Construction of a new $2 million Welcome Center for the Currituck-Knotts Island ferry is about to begin and is expected to be completed in early 2016. A federal grant will pay eighty percent, with the remaining twenty percent of the cost funded by the state. The new, larger Welcome Center will include a Currituck historical exhibit area, restrooms and offices, and will be replacing an outdated and undersized facility. 
This is the second NCDOT project that A. R. Chesson Construction has participated in the past two years. The NCDOT HWY-17 Rest Area Building near Chocowinity, NC is nearing completion.

Edenton Police Department

The groundbreaking for the new Edenton Police Department was held on June 15th. The new 9,440 S.F. structure will be build on an almost 1 acre site located at the corner of Oakum and Albemarle Streets in Edenton, NC.  The building will be constructed of structural steel and metal stud framing with masonry secure walls and a painted brick exterior façade.    This is the largest capital  building project the Town of Edenton has ever constructed.  The project manager is Adam Hughes. The superintendent is Dennis Bousman.

SPCA Animal Shelter

 

The SPCA of Elizabeth City is complete and is currently providing shelter for many furry friends while they await a good home. The new shelter is based in a former commercial building the SPCA acquired from Phillip Harrington Enterprises for $300,000 in September 2011. A new south side addition to the building features numerous dog runs and a laundry room.

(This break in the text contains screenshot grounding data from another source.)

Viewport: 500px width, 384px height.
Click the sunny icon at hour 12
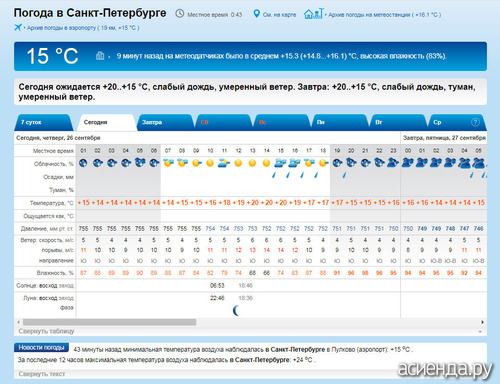coord(238,163)
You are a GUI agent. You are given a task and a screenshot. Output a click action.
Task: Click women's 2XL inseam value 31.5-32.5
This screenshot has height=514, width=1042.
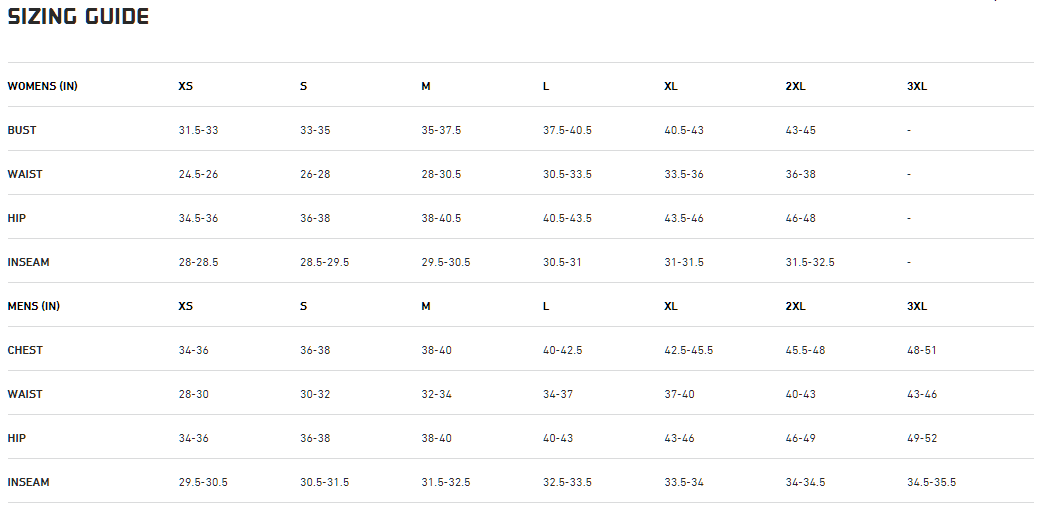pyautogui.click(x=810, y=262)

Colony Tire & Service Corporate Office

The new corporate office for Colony Tire & Service will be a 6,800 sq. ft. pre-engineered metal building with brick veneer located next to their existing facility on Broad Street in Edenton, NC.
The new building will be the corporate headquarters for the company which employs approximately 500 people throughout their 25 commercial and retail stores in three states, four distribution warehouses, and tire retread plant. Colony Tire & Service was ranked #47 on Grant Thornton’s list of top privately held companies in North Carolina in 2015. The project manager is Adam Hughes.

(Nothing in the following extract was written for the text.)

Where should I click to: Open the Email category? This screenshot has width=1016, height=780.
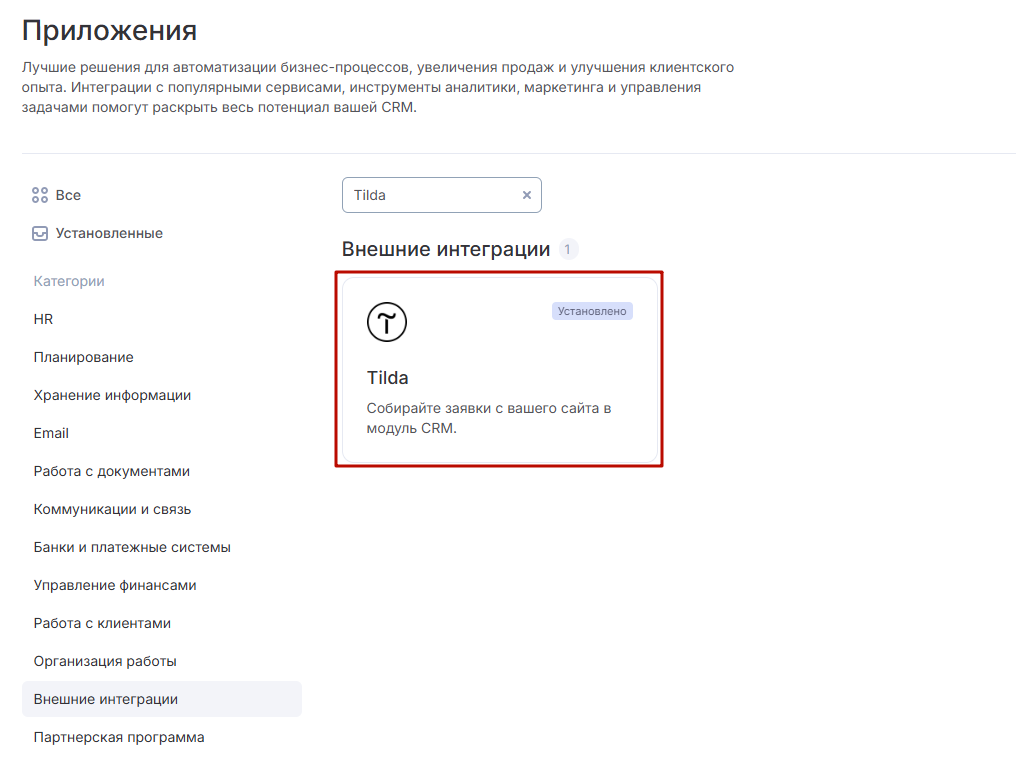[x=51, y=433]
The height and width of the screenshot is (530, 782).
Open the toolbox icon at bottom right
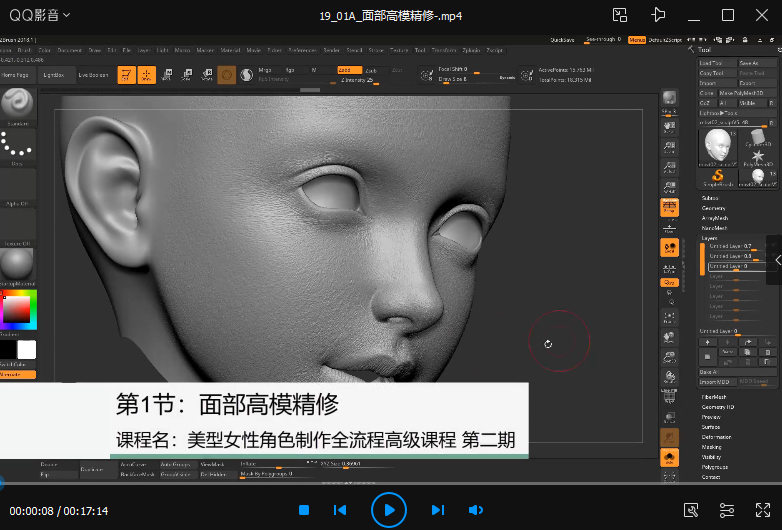691,510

Huntington Park Tennis Center is Ready to Serve

The newest amenity for the City of Newport News, Virginia, Parks & Recreation Department is now open.  The 5,108 square foot project was designed by James River Architects to support the surrounding tennis facilities. The center contains large locker rooms, a conference room, support offices and storage rooms. The project was completed in May, 2015, and the ribbon-cutting ceremony was held on June 25, 2015, at the new center. The Project Manager was Daniel Plyler and Dennis Bousman was the Site Superintendent

Warren Field Airport Terminal Opens

The City of Washington, NC, dedicated the new terminal building at the Washington-Warren Field Airport as part of the Memorial Day celebration. It is a project that has been three years in the making after a tornado destroyed the previous terminal building in July 2012.  The new terminal is larger and was completed with the help of city, state, and federal money for $1.2 million. The previous building was constructed in 1975.
The new terminal is now officially open for public use. The Project Manager was Will Gautier.